======== PASSAGE TO READ ========
A worried Israel has been keeping close tabs on events on the Temple Mount ever since the coronavirus broke out across the region. One police source told Al-Monitor on condition of anonymity that serious concerns about mass gatherings at the site were expressed in meetings behind closed doors. He claims that local Muslims ignored Health Ministry directives and hundreds and even thousands gathered to pray in the mosques and outside them. The fear was that this would lead to a coronavirus outbreak in East Jerusalem, which would soon spread to the rest of the city.

Though Israel appealed to the leaders of the Waqf, the Islamic religious trust managing the site, to enforce cautionary measures at the site, they received little cooperation. Then suddenly, on March 15, the Waqf made the surprising announcement that the Temple Mount compound would be closed to visitors in order to prevent the spread of the virus that causes COVID-19. At the same time, the Israeli Police announced that it had placed a blanket ban on Jews visiting the site for the same reason.

Jewish activists who visit the site regularly in order to show a presence there now claim that they were “sold out” as part of a deal between Prime Minister Benjamin Netanyahu and Jordanian King Abdullah. As they imagine it, the deal that was reached banned Jews from ascending to the Temple Mount in exchange for the site being closed to Muslims. According to Tom Nissani, chairman of the group Students for the Temple Mount, “Netanyahu sold us out as part of a deal with Abdullah.” He said that Israel is now preventing a handful of Jews from visiting the site, even though Jewish groups followed all the rules. And it was all in exchange for a ban on large gatherings of Muslims to prevent mass infection. He accuses Israel of paying off the Palestinians by limiting the movement of Jews there, “to save the Muslims from themselves." He added, "What makes the situation even worse is the fact that the Waqf controls who gets into the site, even though it is supposedly closed. Hundreds of Muslims, disguised as workers, visit the site every day and hold prayers without taking any precautionary measures. Meanwhile, Jews are denied access. It is absurd.”

“Haram al-Sharif [the Arab name for the site] has been closed for almost a month and a half,” Muhammad Badran of Jerusalem’s Silwan neighborhood told Al-Monitor. “There are live broadcasts of the prayers on TV. While it is true that people with connections can visit the site with special permits from the Waqf, ordinary people can’t go there.” When asked about the alleged deal between Israel and Jordan, Badran said that it was necessary. “If you tell Muslims that they can’t go up to the Temple Mount because it is dangerous, why are Jews allowed to go up there? That’s why they immediately responded, ‘If we can’t go up, you can’t go up either,” he noted.
======== DATA EXCERPTS ========
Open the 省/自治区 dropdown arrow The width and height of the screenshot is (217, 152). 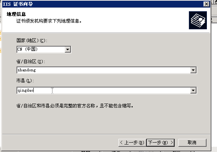pyautogui.click(x=193, y=70)
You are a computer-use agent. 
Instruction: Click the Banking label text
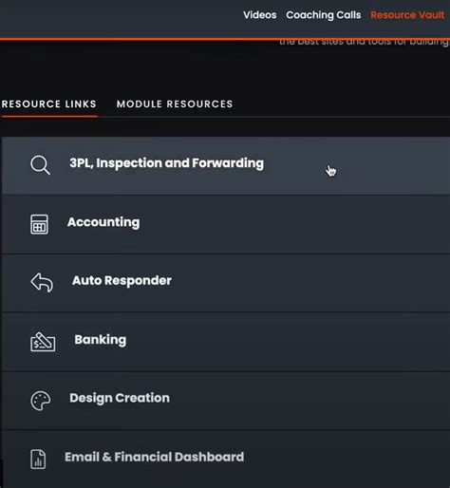101,340
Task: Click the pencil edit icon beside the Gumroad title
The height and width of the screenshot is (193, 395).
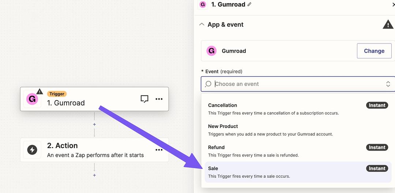Action: 250,4
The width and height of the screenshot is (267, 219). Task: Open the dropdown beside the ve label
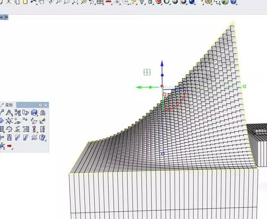[x=7, y=17]
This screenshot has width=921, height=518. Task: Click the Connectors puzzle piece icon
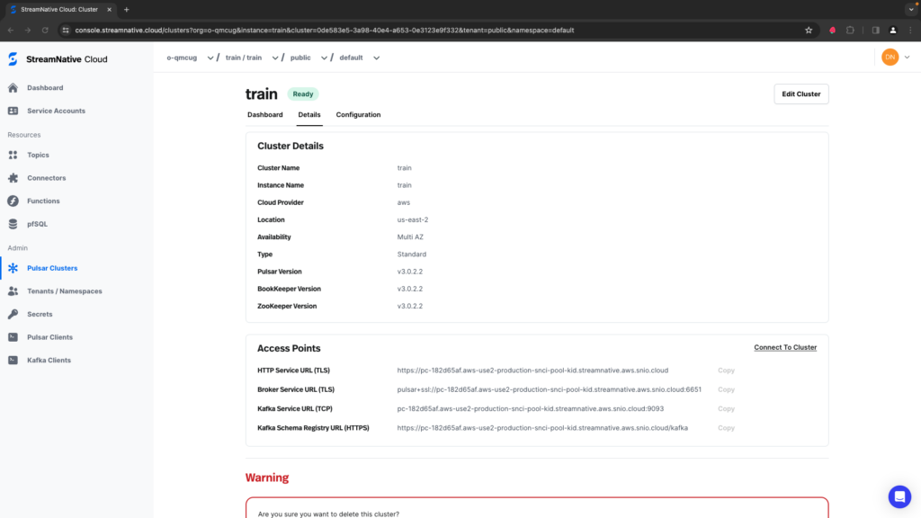click(13, 178)
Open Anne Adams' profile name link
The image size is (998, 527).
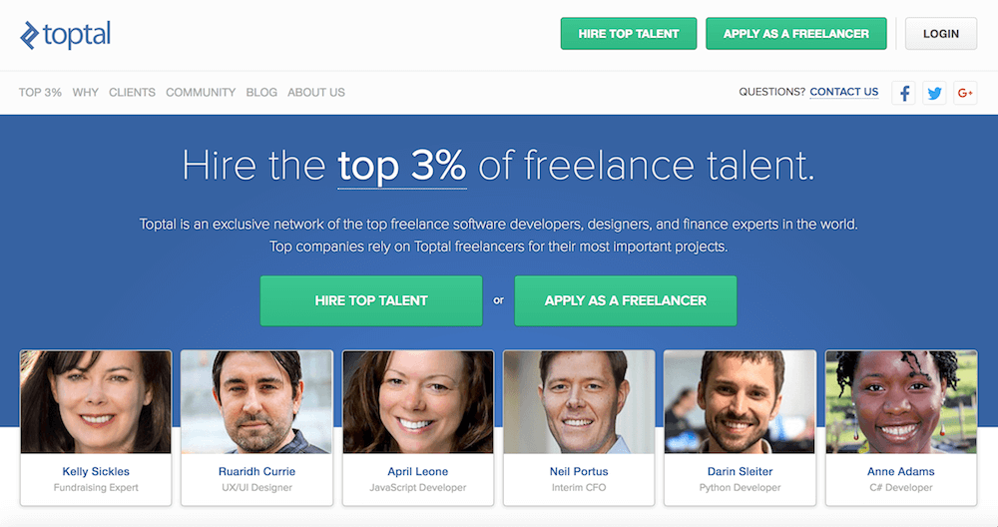pyautogui.click(x=901, y=471)
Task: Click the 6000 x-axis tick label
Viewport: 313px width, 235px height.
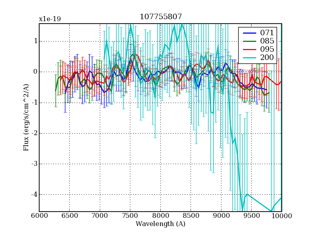Action: (x=39, y=216)
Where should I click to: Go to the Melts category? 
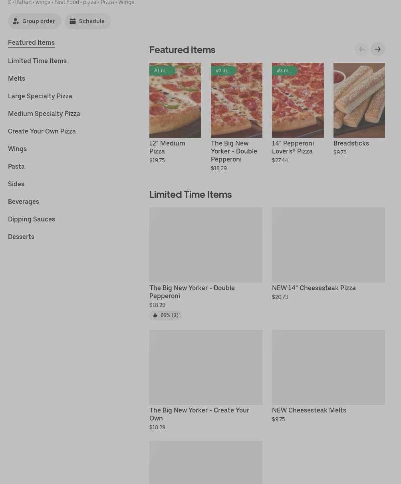pos(16,78)
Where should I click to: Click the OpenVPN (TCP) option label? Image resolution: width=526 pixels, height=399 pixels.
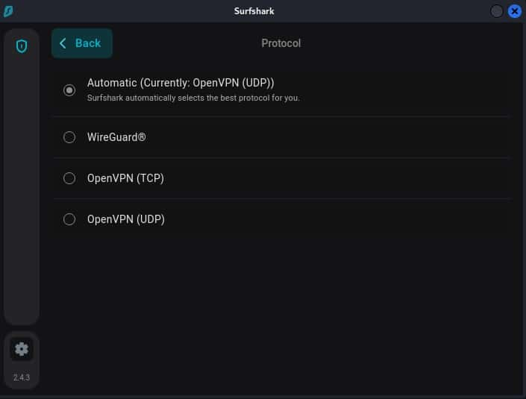pos(125,178)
========
_PROBLEM REQUIREMENTS_: Copy the Temple Mount passage starting with "A worried Israel" and going on through "of the city.", renaming "Health Ministry" as "Ministry of Health". The listing comes from a separate source.

_SOLUTION TO THIS TASK_:
A worried Israel has been keeping close tabs on events on the Temple Mount ever since the coronavirus broke out across the region. One police source told Al-Monitor on condition of anonymity that serious concerns about mass gatherings at the site were expressed in meetings behind closed doors. He claims that local Muslims ignored Ministry of Health directives and hundreds and even thousands gathered to pray in the mosques and outside them. The fear was that this would lead to a coronavirus outbreak in East Jerusalem, which would soon spread to the rest of the city.